彩環道︰「奴婢哪敢有事煩勞少夫人?奴婢受世子爺的吩咐去藥房取些清熱降火的丸藥,好巧正好踫見少夫人,奴婢過來打聲招呼,行個禮,問個好。少夫人這是出去了?」

阮媛笑道︰「是麼?那可真是巧,我還以為你故意要拖住不讓我走呢。大概我想多了吧。」

彩環的面上一凝。剛好就見雙杏迎了上來,阮媛瞅了眼彩環。沒等雙杏說話,沖她一笑,先說道︰「夫人找我?」

雙杏也瞅了眼彩環,極有禮地行禮道︰「見過少夫人,少夫人萬安。夫人听人說少夫人回來了,便讓奴婢來請少夫人去下安居堂。」

阮媛一挑眉,道︰「不知道夫人听誰說的?」

綠珠搶著說道︰「少夫人,剛下車的時候,奴婢好像瞧著了世子爺跟前的雨姑娘。一轉眼便沒影了,奴婢還以為眼花了呢。」

阮媛模了模頭頂,瞅著彩環笑道︰「這是有人瞧著我出府跟入府時,帶的東西不一樣了,在夫人跟前嚼舌頭根子了。」

雙杏一笑,沒搭言。彩環也垂著眼皮子。

綠柳瞅了眼阮媛掛著紅血絲的眼楮,提議道︰「要不先回去收拾好了再見夫人,也不壞禮。」

阮媛看著彩環,擺了擺手道︰「不行,若就這麼回去了,豈不是辜負了別人的好心?再說了,讓夫人等著不好,反正我也沒什麼瞞人的,就去吧,或許夫人有重要的事呢?」

綠珠拉著阮媛的袖子,低低著聲音道︰「還是回去吧,少夫人有個差不多的呢。」

阮媛搖頭︰「不行,我接濟我娘家,難道見不得人麼?笑話。」

于是阮媛半道改路,直接往鎮北侯和簡夫人住的安居堂去。彩環則站在原地不動。

鎮北侯府佔地上面畝,從垂花門到安居堂門,要走上一斷時間。阮媛無所謂地打前走,綠柳則在後面偷偷地問雙杏道︰「雨姑娘還在夫人哪兒嗎?」。

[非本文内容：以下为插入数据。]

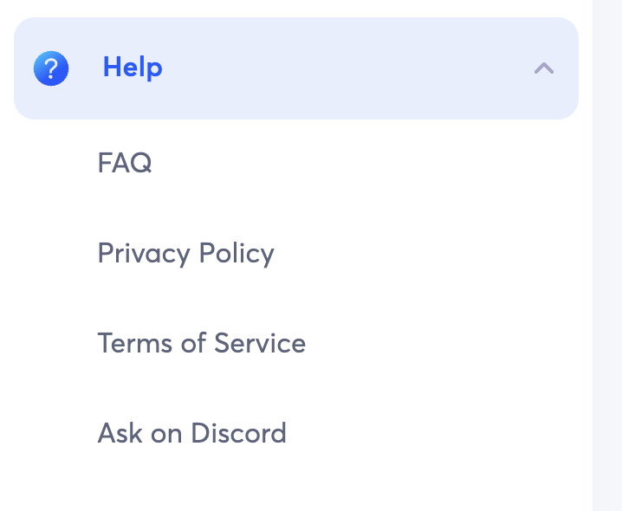This screenshot has height=511, width=622.
Task: Select the Help menu header label
Action: (x=133, y=68)

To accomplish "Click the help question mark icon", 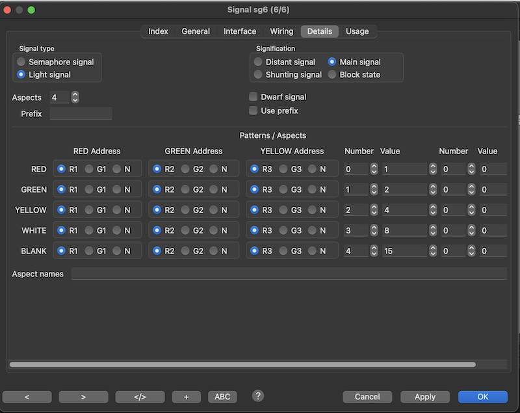I will coord(258,396).
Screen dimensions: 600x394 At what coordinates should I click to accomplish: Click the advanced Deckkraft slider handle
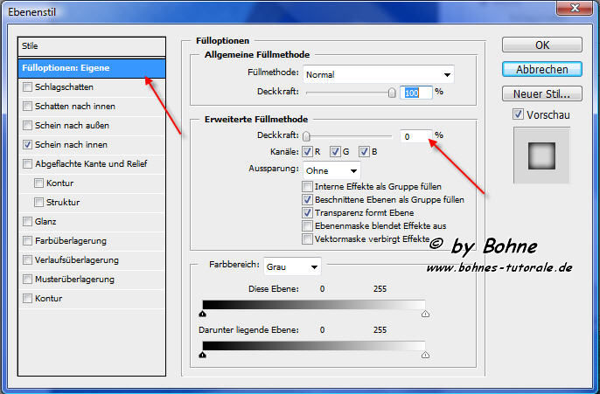[x=307, y=136]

綠柳這話問得技巧,因為若是直接問雙杏是不是小雨告的狀,雙杏肯定不會說的。可是這麼問,便一點問題都沒有。綠柳問的與誰告了阮媛沒什麼關系,而雙杏的回答也是一個既定的事實。就是明兒這事鬧開了,與雙杏也是一絲關系都沒有。

雙杏果然笑道︰「奴婢出來時,她已經走了。」

這話,就是放到哪兒去說,也是一絲關系都沒有。